Le régime parlementaire selon les jeunes de la Kasbah

Durant le deuxième sit-in à la Kasbah, à plusieurs visites, les mêmes questions posées à différents jeunes manifestants ont curieusement eu les mêmes réponses.

Ces questions ont porté sur les revendications férocement scandées par ces jeunes qui ont assiégé la place du gouvernement pendant plusieurs jours.

Il est probable que l’échantillon de manifestants ne soit pas représentatif de l’ensemble. La symbolique des réponses reste, elle, significative quant au niveau de connaissances de ces jeunes héros interrogés.

Les questions ont tourné autour de deux thèmes : l’Assemblée Constituante et le régime parlementaire.

Pour l’Assemblée Constituante, une bonne majorité des jeunes voudrait qu’elle soit formée tout de suite et que le gouvernement soit dissout. Cette majorité n’a pas compris qu’une telle assemblée ne peut être qu’élue et que pour organiser des élections, il faut du temps. En attendant, il doit bien y avoir un gouvernement pour gérer les intérêts du pays.

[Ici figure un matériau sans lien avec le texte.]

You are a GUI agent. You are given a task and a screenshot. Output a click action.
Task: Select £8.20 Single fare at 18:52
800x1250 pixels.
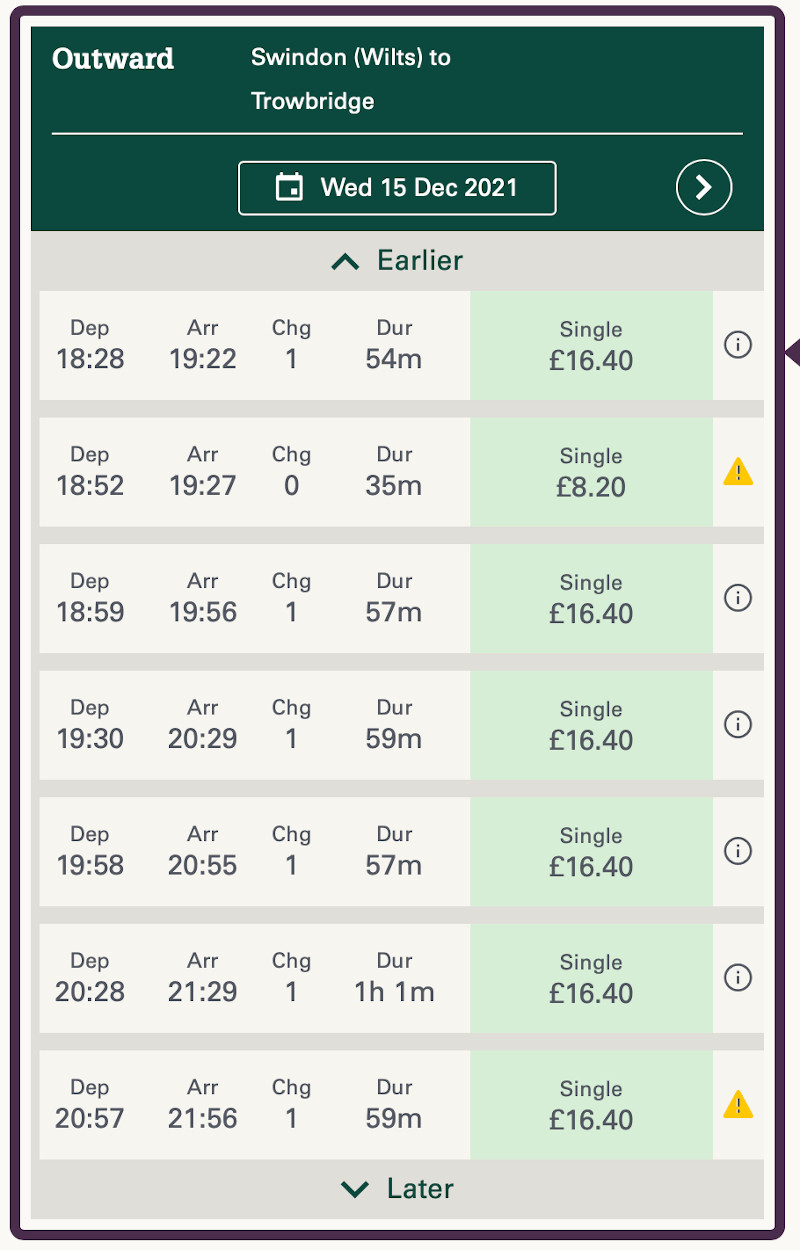coord(591,472)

Face à ce constat, les jeunes répondent par une phrase clé : « Nous avons ici des gens qualifiés, des avocats et des opposants qui peuvent répondre à cette question. Allez leur poser vos questions ».

Le constat « d’analphabétisme politique » s’accentue sur le deuxième point qu’est le régime parlementaire. Tous ceux qui ont répondu à la question sont des jeunes rencontrés sur la place du Gouvernement et qui étaient en train de chanter avec la foule juste avant d’être abordés.

Ils ont tous répondu à la question : « Qui tient le pouvoir dans un régime parlementaire? » par « Le Parlement ». La discussion mène à une autre question « Le président de la république est à la tête du pouvoir exécutif, donc dans un régime parlementaire, c’est le parlement qui détient ce pouvoir? » La réponse est attendue : « Oui ! Nous avons vu les dangers d’avoir un président. Maintenant, le peuple veut un régime parlementaire ».

La dernière question était : « Il y a trois pouvoirs : législatif, exécutif et judiciaire. Si le parlement tient l’exécutif à la place du président et qu’il faut une séparation des pouvoirs, qui tiendra le législatif dont est chargé le parlement ? ». Encore une fois, le joker est sorti : « Nous avons ici des gens qualifiés, des avocats et des opposants qui peuvent répondre à cette question. Allez leur poser vos questions ».

Pour ces jeunes, le constat est clair. Le régime présidentiel est devenu synonyme de dictature. La solution serait un régime parlementaire. Il ne subsiste aucun doute sur leur motivation qui n’est autre que l’amour de la patrie. Mais, le flou couvrira l’identité de ceux qui leur ont donné l’idée de siéger à la Kasbah et qui ont rédigé les revendications.